Closed Orabig closed 8 years ago
I would love to tell that this path is absolute iif it's starting with '/', but unfortunately, this would break the current configuration of the users (as it has been defined as /capture/ by default).
What do you think ?
The path can't be absolute, because it needs to be relative to the location of the webserver. When e.g. Nginx is configured to look at the PHP project at /var/www/web. Then you're fixed to that directory, otherwise the images can't be rendered in the browser.
To solve that particular problem, I came up with the symbol link thing. What we'll need to do is add an extra check in to source, to confirm the symbol link exists and if it does we also need to check if the directory to which it is pointing also exists.
Yes, you're right. It can't be anywhere else than under /public/ I will do some testing about symlinks. I think I had issues with it yesterday, but I pretty sure I can make it work that way.
Anyway, the final / should definitively not be mandatory
Yes, we'll need to change some code in the Filesystemhandler. Pretty easy-one to be honest: https://github.com/kerberos-io/web/blob/master/app/repositories/filesystem/DiskFileSystem.php#L19.

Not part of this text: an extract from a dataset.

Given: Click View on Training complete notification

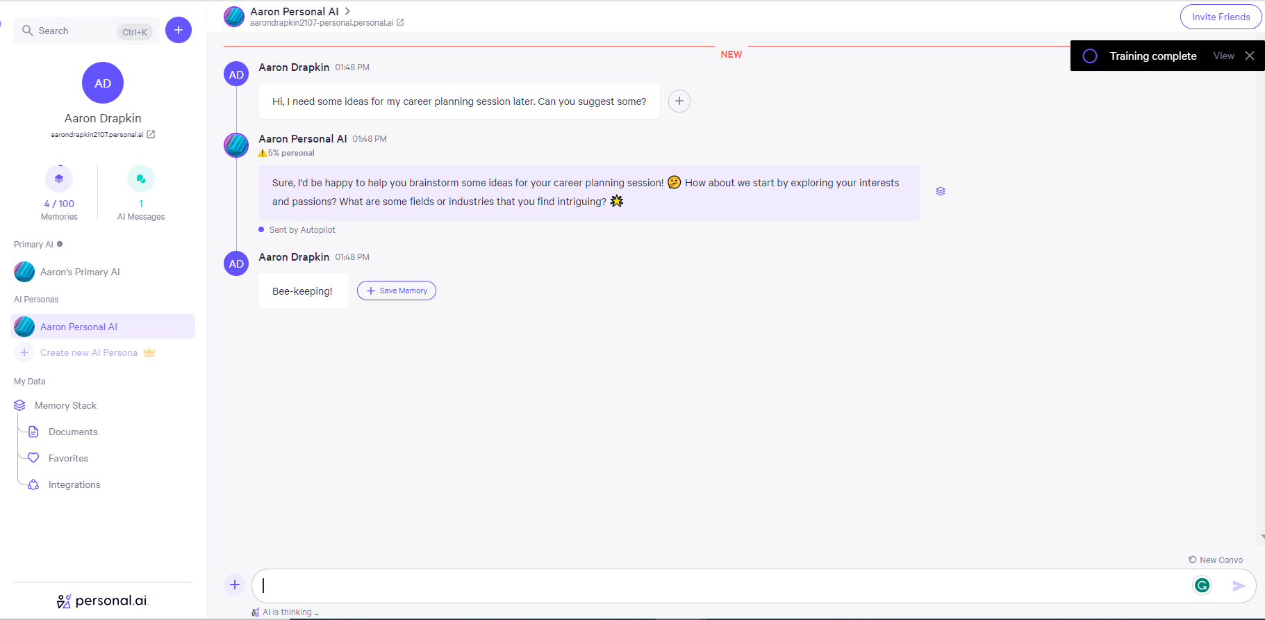Looking at the screenshot, I should tap(1223, 56).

We should add the "/" if it's not there in the disk path.
This parameter is defined like this :
but this can't be changed at all. -> The final '/' is mandatory, because the image filenames are directly concatenated to it. -> The leading '/' is mandatory too, for the same reason -> This path is relative to
<WEB-ROOT>/public
so it's impossible to set it as '/var/capture' (for instance)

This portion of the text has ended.